DDM1 and ROS1 have a role in UV-B induced- and oxidative DNA damage in A. thaliana.

Absorption of UV-B by DNA induces the formation of covalent bonds between adjacent pyrimidines. In maize and arabidopsis, plants deficient in chromatin remodeling show increased DNA damage compared to WT plants after a UV-B treatment. However, the role of enzymes that participate in DNA methylation in DNA repair after UV-B damage was not previously investigated. In this work, we analyzed how chromatin remodeling activities that have an effect on DNA methylation affects the repair of UV-B damaged DNA using plants deficient in the expression of DDM1 and ROS1. First, we analyzed their regulation by UV-B radiation in arabidopsis plants.
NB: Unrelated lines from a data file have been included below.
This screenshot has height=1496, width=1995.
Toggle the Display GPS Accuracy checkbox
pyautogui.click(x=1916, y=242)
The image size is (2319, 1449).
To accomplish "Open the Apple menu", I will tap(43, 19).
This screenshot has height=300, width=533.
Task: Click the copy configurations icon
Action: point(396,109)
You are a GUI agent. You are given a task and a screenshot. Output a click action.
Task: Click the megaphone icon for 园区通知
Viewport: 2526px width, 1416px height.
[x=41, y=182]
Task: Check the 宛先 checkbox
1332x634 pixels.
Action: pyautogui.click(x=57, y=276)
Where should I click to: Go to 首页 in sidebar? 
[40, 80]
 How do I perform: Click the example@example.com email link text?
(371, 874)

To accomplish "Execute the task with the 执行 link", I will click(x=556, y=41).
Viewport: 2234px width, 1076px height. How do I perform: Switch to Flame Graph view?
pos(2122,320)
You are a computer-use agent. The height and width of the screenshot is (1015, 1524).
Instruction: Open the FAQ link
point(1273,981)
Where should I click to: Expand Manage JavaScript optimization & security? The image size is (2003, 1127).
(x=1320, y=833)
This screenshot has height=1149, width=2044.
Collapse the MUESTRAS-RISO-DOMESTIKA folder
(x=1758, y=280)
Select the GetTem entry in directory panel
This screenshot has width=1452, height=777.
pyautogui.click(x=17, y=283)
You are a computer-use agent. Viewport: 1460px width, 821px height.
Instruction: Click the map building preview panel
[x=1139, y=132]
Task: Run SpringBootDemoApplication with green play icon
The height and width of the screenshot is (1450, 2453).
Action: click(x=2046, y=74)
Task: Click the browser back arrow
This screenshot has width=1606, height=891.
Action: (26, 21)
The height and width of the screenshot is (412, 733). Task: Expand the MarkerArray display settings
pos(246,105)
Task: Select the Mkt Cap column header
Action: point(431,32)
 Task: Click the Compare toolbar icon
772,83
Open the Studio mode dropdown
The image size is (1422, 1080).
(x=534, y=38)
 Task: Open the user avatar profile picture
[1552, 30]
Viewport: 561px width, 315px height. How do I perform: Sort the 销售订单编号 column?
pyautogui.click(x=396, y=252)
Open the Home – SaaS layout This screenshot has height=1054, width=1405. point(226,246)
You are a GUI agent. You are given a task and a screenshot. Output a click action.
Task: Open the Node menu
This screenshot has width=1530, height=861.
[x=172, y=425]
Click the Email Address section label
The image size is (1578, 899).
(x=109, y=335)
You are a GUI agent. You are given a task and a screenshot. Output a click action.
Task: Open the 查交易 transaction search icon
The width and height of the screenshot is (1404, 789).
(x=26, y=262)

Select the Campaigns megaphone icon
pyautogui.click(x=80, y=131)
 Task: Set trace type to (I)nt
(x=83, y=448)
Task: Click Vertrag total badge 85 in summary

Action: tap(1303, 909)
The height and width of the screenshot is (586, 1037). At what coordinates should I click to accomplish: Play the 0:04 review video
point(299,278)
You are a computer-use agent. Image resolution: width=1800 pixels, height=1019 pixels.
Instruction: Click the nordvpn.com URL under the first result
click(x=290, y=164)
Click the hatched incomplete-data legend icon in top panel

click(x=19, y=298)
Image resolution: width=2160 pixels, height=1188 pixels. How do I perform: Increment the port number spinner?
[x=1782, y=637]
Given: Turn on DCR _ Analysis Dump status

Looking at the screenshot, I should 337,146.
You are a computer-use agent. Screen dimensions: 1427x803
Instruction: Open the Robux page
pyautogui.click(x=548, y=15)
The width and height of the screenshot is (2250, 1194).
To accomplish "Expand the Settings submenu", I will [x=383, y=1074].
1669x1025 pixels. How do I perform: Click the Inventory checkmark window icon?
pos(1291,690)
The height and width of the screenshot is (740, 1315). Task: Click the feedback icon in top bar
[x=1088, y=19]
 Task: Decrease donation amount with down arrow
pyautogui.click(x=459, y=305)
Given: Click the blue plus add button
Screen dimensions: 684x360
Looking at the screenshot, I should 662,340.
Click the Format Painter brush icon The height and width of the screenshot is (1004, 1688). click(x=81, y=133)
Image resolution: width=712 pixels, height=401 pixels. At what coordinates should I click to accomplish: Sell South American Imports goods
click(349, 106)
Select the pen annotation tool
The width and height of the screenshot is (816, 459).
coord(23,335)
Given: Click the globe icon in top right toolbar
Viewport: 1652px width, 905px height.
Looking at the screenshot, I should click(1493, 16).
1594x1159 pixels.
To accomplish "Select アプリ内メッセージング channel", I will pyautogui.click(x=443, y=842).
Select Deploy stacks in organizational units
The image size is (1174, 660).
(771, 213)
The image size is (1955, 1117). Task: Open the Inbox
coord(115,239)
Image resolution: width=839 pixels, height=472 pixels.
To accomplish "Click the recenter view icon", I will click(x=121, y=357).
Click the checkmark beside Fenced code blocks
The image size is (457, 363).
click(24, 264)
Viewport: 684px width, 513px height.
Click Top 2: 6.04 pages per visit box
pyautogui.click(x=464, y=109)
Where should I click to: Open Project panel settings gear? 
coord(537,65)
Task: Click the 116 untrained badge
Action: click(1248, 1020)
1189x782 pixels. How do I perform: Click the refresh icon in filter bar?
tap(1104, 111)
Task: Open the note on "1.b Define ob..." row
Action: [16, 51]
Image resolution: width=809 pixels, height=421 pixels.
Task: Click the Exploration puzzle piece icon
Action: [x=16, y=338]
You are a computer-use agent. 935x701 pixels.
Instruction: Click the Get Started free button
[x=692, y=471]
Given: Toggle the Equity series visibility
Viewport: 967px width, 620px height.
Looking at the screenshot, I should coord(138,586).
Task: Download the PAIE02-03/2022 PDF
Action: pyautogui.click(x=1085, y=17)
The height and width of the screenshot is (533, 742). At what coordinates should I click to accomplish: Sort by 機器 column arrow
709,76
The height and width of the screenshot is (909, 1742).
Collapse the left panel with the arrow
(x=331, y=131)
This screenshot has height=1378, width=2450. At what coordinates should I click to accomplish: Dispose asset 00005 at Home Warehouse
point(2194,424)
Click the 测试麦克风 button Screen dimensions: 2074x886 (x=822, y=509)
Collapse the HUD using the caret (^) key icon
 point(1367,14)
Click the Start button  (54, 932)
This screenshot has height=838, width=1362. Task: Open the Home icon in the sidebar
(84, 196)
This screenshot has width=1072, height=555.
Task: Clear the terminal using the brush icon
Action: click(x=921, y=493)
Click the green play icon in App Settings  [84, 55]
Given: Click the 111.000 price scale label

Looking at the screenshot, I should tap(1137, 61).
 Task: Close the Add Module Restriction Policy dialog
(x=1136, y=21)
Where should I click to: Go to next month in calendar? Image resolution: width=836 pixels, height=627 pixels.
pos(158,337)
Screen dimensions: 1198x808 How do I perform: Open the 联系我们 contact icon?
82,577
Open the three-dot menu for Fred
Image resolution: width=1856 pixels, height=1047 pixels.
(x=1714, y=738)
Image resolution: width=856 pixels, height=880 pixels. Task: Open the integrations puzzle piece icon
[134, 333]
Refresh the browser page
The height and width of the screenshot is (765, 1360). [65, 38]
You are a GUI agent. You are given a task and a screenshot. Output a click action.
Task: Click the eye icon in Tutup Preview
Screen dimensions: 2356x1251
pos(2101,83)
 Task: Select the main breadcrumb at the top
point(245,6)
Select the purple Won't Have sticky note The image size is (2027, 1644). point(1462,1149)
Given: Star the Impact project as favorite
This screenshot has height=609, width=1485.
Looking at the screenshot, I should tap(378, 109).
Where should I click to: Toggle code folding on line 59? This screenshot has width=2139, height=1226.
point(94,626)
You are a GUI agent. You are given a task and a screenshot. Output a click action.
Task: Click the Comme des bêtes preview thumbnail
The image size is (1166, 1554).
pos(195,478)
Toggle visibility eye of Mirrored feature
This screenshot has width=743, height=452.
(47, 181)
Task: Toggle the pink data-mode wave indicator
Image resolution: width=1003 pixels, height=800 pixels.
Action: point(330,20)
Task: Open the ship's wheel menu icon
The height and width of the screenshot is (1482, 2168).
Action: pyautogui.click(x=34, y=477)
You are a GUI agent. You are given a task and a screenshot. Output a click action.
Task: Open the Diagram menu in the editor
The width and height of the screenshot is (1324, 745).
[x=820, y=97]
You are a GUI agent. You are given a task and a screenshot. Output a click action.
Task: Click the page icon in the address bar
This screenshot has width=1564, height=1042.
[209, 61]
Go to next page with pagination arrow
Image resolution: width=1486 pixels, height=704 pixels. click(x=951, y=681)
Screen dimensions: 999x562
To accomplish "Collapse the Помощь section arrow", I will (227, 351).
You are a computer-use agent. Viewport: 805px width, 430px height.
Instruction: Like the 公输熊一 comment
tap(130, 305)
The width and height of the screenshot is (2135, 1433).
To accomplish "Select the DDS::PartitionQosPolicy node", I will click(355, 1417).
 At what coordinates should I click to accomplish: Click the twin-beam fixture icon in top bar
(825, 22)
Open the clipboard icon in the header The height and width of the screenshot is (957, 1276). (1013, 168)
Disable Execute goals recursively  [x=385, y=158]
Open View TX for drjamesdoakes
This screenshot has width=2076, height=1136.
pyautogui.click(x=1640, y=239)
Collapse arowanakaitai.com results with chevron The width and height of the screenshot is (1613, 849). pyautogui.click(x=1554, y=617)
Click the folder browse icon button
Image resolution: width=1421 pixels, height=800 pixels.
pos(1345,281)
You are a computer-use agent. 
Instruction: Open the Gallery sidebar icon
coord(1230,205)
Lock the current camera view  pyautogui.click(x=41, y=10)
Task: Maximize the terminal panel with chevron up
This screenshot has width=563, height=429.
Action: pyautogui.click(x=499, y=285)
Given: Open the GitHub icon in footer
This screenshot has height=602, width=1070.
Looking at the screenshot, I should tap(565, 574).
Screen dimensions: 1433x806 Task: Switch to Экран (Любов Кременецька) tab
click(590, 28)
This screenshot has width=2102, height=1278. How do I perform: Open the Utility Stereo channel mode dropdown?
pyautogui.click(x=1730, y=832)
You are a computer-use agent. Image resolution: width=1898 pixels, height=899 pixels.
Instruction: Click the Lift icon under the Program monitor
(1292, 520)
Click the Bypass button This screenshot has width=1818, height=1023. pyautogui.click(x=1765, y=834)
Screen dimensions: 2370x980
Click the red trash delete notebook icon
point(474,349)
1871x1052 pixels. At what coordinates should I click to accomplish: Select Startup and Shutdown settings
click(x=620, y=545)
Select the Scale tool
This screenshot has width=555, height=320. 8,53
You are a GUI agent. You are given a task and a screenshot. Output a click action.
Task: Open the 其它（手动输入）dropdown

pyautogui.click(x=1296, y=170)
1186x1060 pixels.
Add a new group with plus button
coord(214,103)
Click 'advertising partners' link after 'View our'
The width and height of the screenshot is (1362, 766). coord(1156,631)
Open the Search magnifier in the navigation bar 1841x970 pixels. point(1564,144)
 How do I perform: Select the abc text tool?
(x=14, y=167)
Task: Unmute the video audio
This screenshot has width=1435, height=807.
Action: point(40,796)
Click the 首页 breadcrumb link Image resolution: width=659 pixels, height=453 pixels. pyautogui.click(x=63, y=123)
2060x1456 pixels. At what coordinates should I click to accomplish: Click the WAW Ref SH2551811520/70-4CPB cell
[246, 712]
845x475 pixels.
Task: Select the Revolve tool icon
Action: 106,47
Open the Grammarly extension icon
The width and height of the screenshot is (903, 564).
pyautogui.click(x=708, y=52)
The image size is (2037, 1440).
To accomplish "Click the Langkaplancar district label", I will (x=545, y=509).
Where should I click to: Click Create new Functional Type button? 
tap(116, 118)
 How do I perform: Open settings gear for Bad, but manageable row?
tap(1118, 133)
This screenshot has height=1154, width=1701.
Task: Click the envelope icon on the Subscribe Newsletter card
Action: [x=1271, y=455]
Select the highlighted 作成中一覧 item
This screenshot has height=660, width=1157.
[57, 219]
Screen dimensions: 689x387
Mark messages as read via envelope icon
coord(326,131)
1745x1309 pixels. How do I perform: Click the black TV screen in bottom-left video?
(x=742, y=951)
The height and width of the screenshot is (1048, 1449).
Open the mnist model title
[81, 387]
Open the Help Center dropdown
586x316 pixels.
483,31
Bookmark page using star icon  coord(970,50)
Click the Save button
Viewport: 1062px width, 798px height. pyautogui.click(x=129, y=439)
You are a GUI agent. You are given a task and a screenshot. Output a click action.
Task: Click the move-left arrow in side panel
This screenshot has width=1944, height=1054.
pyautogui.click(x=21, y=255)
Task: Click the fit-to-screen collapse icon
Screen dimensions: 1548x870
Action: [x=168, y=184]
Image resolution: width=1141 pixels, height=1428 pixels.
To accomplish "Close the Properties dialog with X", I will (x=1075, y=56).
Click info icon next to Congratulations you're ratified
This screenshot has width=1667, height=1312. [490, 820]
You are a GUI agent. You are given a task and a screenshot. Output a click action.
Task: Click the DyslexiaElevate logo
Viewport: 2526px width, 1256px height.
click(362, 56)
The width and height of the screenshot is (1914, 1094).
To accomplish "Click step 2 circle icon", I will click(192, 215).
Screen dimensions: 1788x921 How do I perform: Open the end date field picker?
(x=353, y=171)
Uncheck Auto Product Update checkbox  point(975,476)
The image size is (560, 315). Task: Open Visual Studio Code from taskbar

Then, we demonstrated that ddm1 mutants accumulated more DNA damage after UV-B exposure compared to Col0 plants. Surprisingly, ros1 mutants show less CPDs and 6-4PPs than WT plants after the treatment under light conditions, while the repair under dark conditions is impaired. Transcripts for two photolyases are highly induced by UV-B in ros1 mutants, suggesting that the lower accumulation of photoproducts by UV-B is due to increased photorepair in these mutants. Finally, we demonstrate that oxidative DNA damage does not occur after UV-B exposure in arabidopsis plants; however, ros1 plants accumulate high levels of oxoproducts, while ddm1 mutants have less oxoproducts than Col0 plants, suggesting that both ROS1 and DDM1 have a role in the repair of oxidative DNA damage. Together, our data provide evidence that both DDM1 and ROS1, directly or indirectly, participate in UV-B induced- and oxidative DNA damage repair.